- _What is needed_
Could you copy out every one of these rows word for word?

(Rows from a data collection)
##############################
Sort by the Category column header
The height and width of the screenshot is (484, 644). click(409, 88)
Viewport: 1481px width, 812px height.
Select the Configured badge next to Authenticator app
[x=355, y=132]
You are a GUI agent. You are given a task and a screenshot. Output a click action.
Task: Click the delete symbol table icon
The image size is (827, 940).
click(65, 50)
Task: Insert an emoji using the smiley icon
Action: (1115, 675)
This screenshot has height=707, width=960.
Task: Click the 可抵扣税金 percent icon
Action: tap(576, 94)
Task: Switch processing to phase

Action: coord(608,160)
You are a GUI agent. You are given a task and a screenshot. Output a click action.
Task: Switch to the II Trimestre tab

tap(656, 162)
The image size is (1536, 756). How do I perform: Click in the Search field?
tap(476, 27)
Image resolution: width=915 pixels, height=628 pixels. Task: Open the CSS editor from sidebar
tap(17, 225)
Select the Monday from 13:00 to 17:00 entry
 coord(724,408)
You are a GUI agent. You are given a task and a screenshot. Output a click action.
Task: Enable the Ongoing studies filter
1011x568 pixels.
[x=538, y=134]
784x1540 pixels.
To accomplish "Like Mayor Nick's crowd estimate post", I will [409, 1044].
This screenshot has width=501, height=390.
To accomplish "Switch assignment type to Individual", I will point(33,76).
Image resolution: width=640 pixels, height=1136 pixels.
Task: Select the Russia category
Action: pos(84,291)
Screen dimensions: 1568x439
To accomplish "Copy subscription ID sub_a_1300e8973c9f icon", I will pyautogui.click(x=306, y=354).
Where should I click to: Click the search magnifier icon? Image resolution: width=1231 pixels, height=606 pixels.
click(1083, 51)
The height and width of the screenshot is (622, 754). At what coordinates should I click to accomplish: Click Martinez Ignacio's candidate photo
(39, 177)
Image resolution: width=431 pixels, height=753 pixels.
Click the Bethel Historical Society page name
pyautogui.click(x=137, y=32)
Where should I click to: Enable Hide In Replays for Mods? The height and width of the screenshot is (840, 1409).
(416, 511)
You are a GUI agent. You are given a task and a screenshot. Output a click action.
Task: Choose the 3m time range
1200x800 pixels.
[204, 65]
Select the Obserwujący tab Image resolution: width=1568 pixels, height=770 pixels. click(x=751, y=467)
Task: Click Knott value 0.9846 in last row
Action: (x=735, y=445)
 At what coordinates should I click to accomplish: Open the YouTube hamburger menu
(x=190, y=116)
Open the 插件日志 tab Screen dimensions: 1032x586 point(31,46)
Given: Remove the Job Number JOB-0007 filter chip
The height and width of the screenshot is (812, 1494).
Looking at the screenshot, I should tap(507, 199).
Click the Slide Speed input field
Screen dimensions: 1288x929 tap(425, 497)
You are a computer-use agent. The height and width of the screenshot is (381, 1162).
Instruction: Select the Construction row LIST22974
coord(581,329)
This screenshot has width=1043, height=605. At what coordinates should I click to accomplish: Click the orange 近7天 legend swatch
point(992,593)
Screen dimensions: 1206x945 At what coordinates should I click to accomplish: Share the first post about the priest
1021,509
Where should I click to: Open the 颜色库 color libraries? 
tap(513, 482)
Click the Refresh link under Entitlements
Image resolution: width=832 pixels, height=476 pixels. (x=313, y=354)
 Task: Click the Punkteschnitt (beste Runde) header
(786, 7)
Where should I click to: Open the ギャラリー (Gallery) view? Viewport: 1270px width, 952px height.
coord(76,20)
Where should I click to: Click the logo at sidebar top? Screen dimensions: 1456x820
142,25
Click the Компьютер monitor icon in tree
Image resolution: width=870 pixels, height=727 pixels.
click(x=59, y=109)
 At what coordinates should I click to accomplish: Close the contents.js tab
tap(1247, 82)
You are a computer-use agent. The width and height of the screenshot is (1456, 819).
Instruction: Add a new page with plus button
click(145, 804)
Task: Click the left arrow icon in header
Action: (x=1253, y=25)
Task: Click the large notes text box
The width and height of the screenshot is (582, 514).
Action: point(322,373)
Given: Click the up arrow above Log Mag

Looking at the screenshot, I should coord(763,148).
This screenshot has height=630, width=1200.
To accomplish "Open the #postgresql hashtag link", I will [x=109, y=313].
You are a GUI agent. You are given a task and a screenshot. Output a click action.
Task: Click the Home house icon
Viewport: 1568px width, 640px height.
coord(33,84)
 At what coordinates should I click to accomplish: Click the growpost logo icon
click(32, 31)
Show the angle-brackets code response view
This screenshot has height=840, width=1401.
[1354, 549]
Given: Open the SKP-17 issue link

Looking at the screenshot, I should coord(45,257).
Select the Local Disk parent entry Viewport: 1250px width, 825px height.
##############################
- _Expected answer_
Sort by the Category column header
The height and width of the screenshot is (484, 644). click(409, 88)
Viewport: 1481px width, 812px height.
Select the Configured badge next to Authenticator app
[x=355, y=132]
You are a GUI agent. You are given a task and a screenshot. Output a click action.
Task: Click the delete symbol table icon
The image size is (827, 940).
click(65, 50)
Task: Insert an emoji using the smiley icon
Action: (1115, 675)
This screenshot has height=707, width=960.
Task: Click the 可抵扣税金 percent icon
Action: tap(576, 94)
Task: Switch processing to phase

Action: coord(608,160)
You are a GUI agent. You are given a task and a screenshot. Output a click action.
Task: Switch to the II Trimestre tab

tap(656, 162)
The image size is (1536, 756). How do I perform: Click in the Search field?
tap(476, 27)
Image resolution: width=915 pixels, height=628 pixels. Task: Open the CSS editor from sidebar
tap(17, 225)
Select the Monday from 13:00 to 17:00 entry
 coord(724,408)
You are a GUI agent. You are given a task and a screenshot. Output a click action.
Task: Enable the Ongoing studies filter
1011x568 pixels.
[x=538, y=134]
784x1540 pixels.
To accomplish "Like Mayor Nick's crowd estimate post", I will [409, 1044].
This screenshot has width=501, height=390.
To accomplish "Switch assignment type to Individual", I will point(33,76).
Image resolution: width=640 pixels, height=1136 pixels.
Task: Select the Russia category
Action: pos(84,291)
Screen dimensions: 1568x439
To accomplish "Copy subscription ID sub_a_1300e8973c9f icon", I will pyautogui.click(x=306, y=354).
Where should I click to: Click the search magnifier icon? Image resolution: width=1231 pixels, height=606 pixels.
click(1083, 51)
The height and width of the screenshot is (622, 754). At what coordinates should I click to accomplish: Click Martinez Ignacio's candidate photo
(39, 177)
Image resolution: width=431 pixels, height=753 pixels.
Click the Bethel Historical Society page name
pyautogui.click(x=137, y=32)
Where should I click to: Enable Hide In Replays for Mods? The height and width of the screenshot is (840, 1409).
(416, 511)
You are a GUI agent. You are given a task and a screenshot. Output a click action.
Task: Choose the 3m time range
1200x800 pixels.
[204, 65]
Select the Obserwujący tab Image resolution: width=1568 pixels, height=770 pixels. click(x=751, y=467)
Task: Click Knott value 0.9846 in last row
Action: (x=735, y=445)
 At what coordinates should I click to accomplish: Open the YouTube hamburger menu
(x=190, y=116)
Open the 插件日志 tab Screen dimensions: 1032x586 point(31,46)
Given: Remove the Job Number JOB-0007 filter chip
The height and width of the screenshot is (812, 1494).
Looking at the screenshot, I should tap(507, 199).
Click the Slide Speed input field
Screen dimensions: 1288x929 tap(425, 497)
You are a computer-use agent. The height and width of the screenshot is (381, 1162).
Instruction: Select the Construction row LIST22974
coord(581,329)
This screenshot has width=1043, height=605. At what coordinates should I click to accomplish: Click the orange 近7天 legend swatch
point(992,593)
Screen dimensions: 1206x945 At what coordinates should I click to accomplish: Share the first post about the priest
1021,509
Where should I click to: Open the 颜色库 color libraries? 
tap(513, 482)
Click the Refresh link under Entitlements
Image resolution: width=832 pixels, height=476 pixels. (x=313, y=354)
 Task: Click the Punkteschnitt (beste Runde) header
(786, 7)
Where should I click to: Open the ギャラリー (Gallery) view? Viewport: 1270px width, 952px height.
coord(76,20)
Where should I click to: Click the logo at sidebar top? Screen dimensions: 1456x820
142,25
Click the Компьютер monitor icon in tree
Image resolution: width=870 pixels, height=727 pixels.
click(x=59, y=109)
 At what coordinates should I click to accomplish: Close the contents.js tab
tap(1247, 82)
You are a computer-use agent. The width and height of the screenshot is (1456, 819).
Instruction: Add a new page with plus button
click(145, 804)
Task: Click the left arrow icon in header
Action: (x=1253, y=25)
Task: Click the large notes text box
The width and height of the screenshot is (582, 514).
Action: point(322,373)
Given: Click the up arrow above Log Mag

Looking at the screenshot, I should coord(763,148).
This screenshot has height=630, width=1200.
To accomplish "Open the #postgresql hashtag link", I will [x=109, y=313].
You are a GUI agent. You are given a task and a screenshot. Output a click action.
Task: Click the Home house icon
Viewport: 1568px width, 640px height.
coord(33,84)
 At what coordinates should I click to accomplish: Click the growpost logo icon
click(32, 31)
Show the angle-brackets code response view
This screenshot has height=840, width=1401.
[1354, 549]
Given: Open the SKP-17 issue link

Looking at the screenshot, I should coord(45,257).
Select the Local Disk parent entry Viewport: 1250px width, 825px height.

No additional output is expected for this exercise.